── ROWS
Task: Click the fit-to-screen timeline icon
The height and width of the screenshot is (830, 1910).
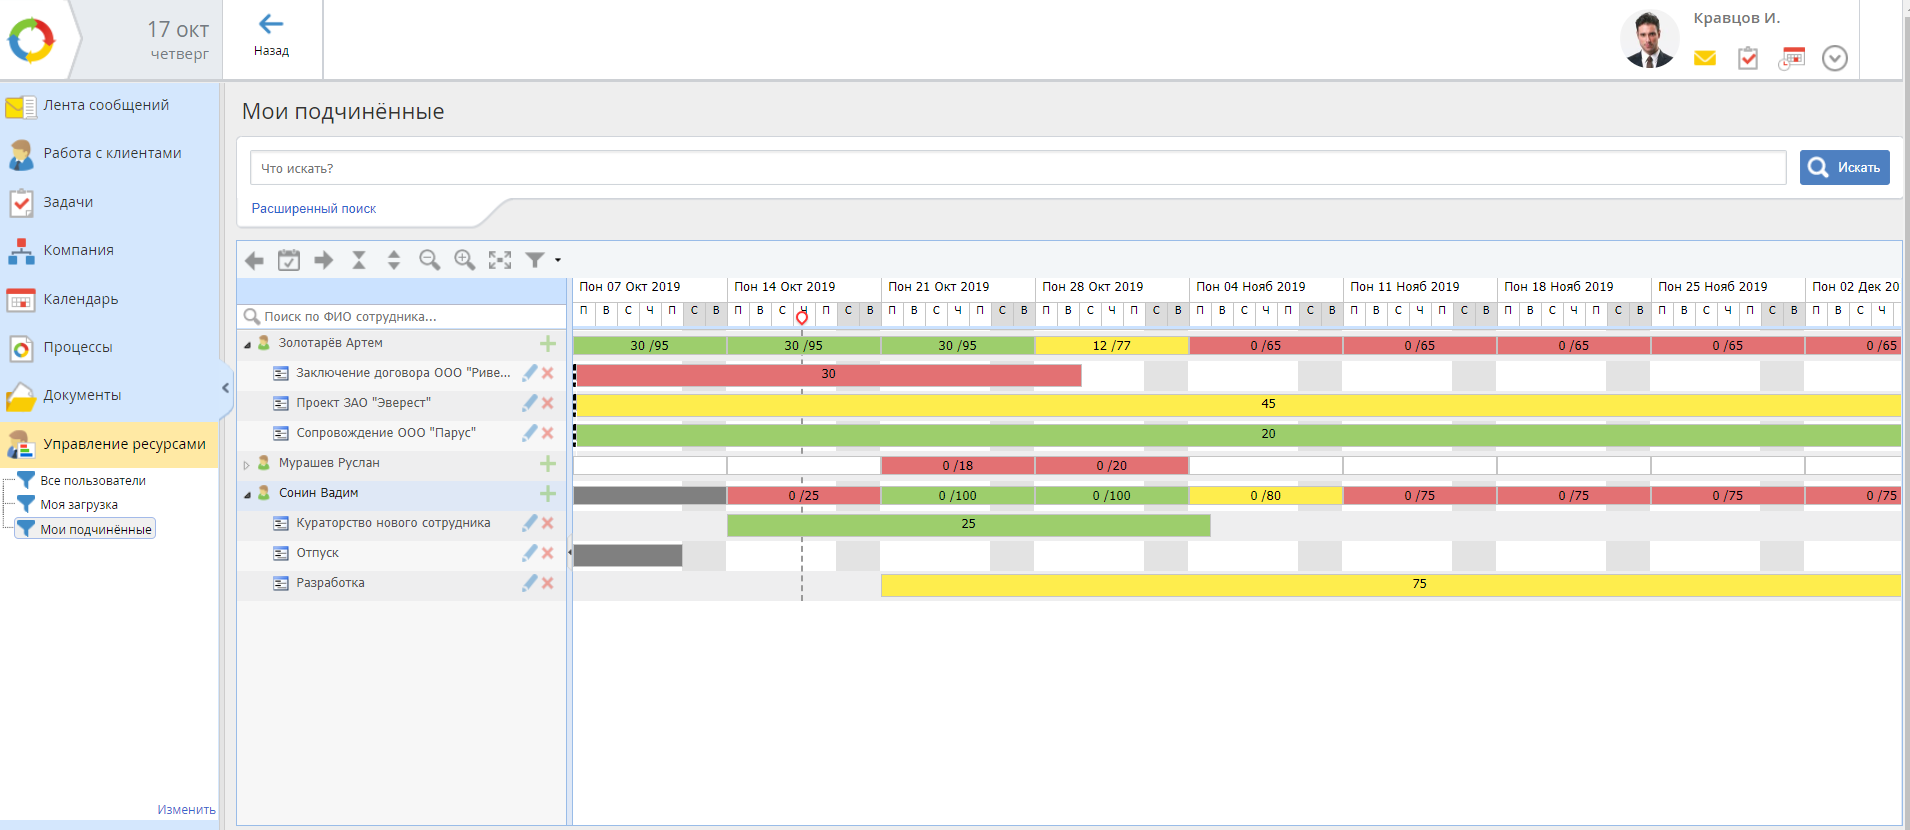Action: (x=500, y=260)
────
── ROWS
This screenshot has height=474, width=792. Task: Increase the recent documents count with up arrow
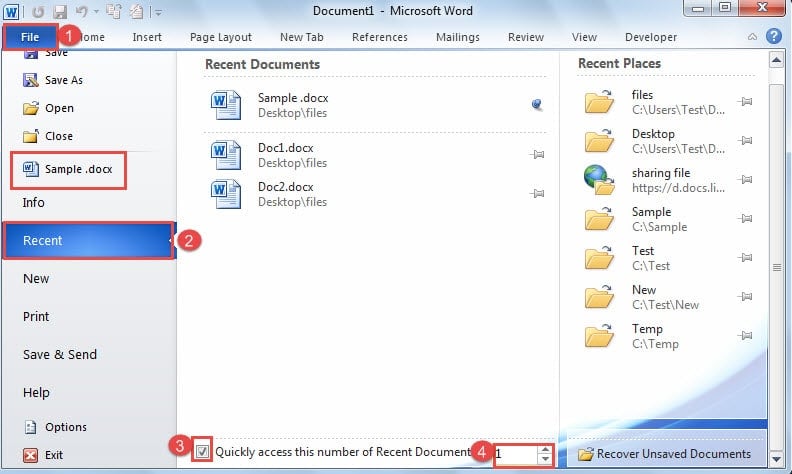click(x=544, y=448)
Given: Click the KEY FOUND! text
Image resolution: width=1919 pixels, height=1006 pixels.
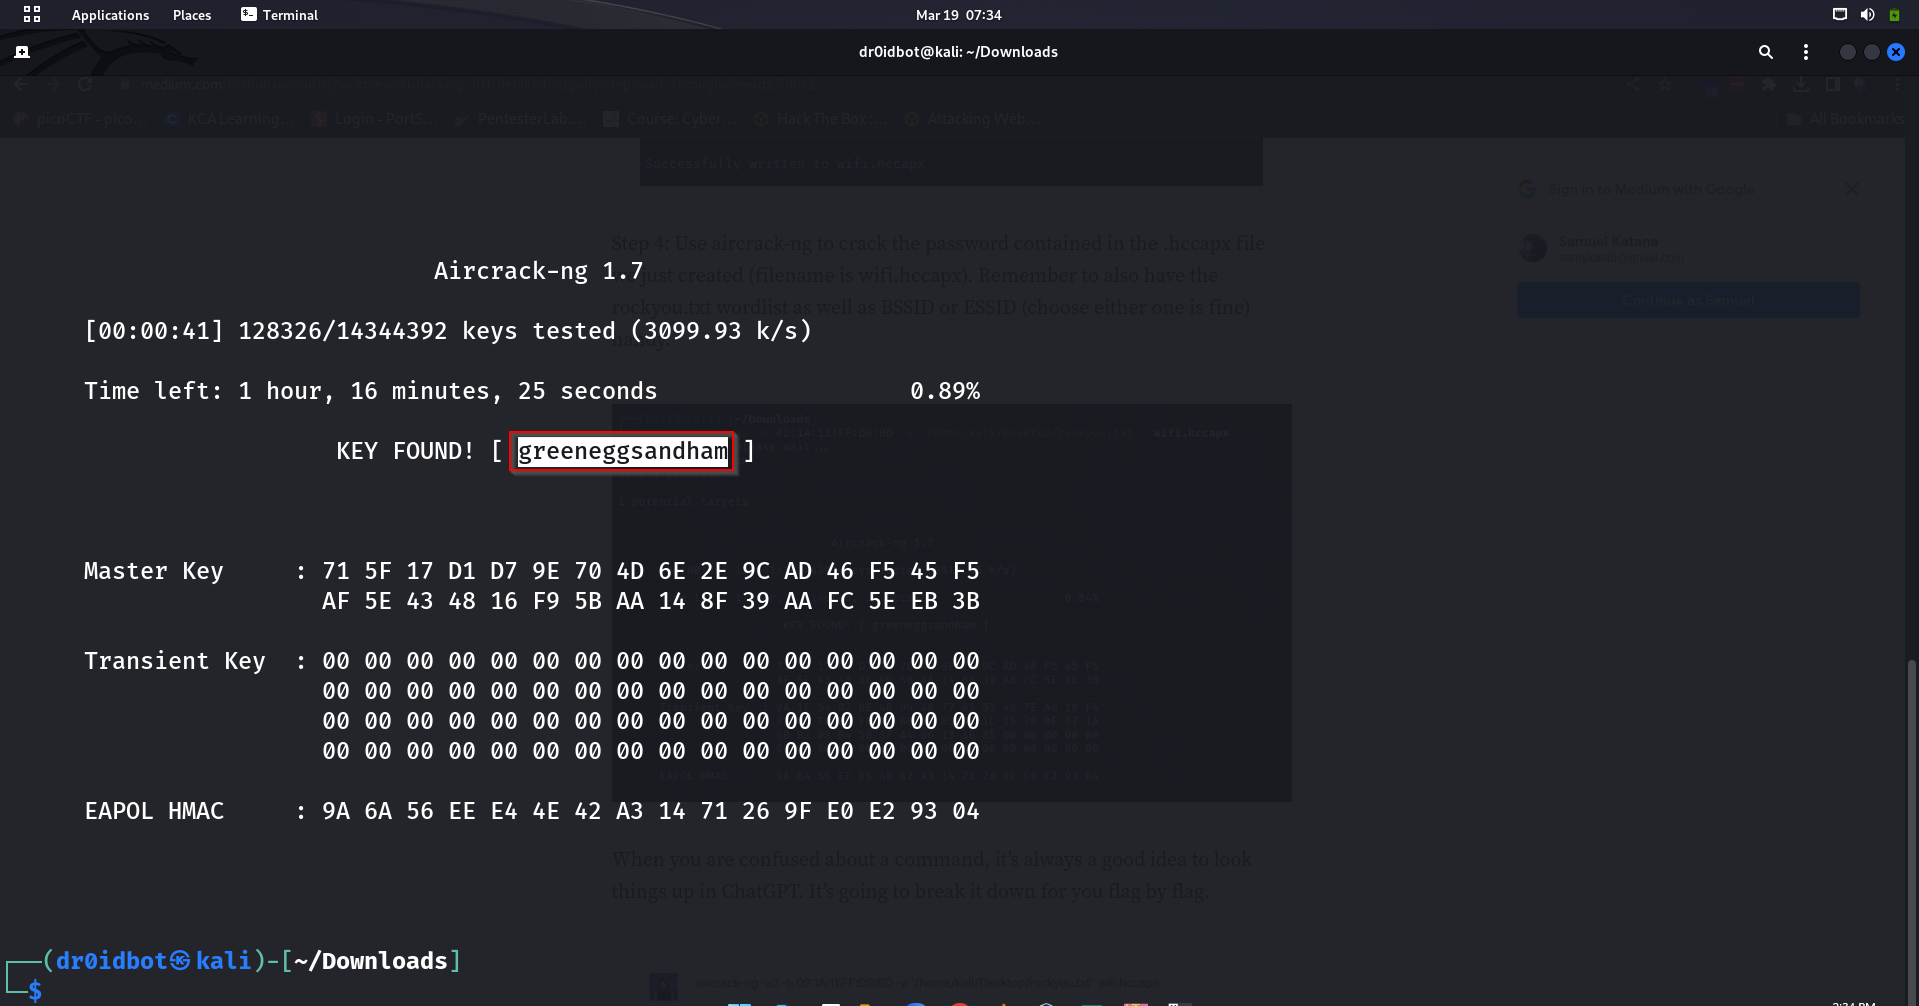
────
YOUR INSTRUCTIONS:
Could you retype the lines of the items that begin at the one containing "This screenshot has" and stop after the one containing "Image resolution: width=1919", word for word and with the pictures left out?

EXERCISE OUTPUT:
This screenshot has height=474, width=792. Task: Increase the recent documents count with up arrow
click(x=544, y=448)
Given: Click the KEY FOUND! text
Image resolution: width=1919 pixels, height=1006 pixels.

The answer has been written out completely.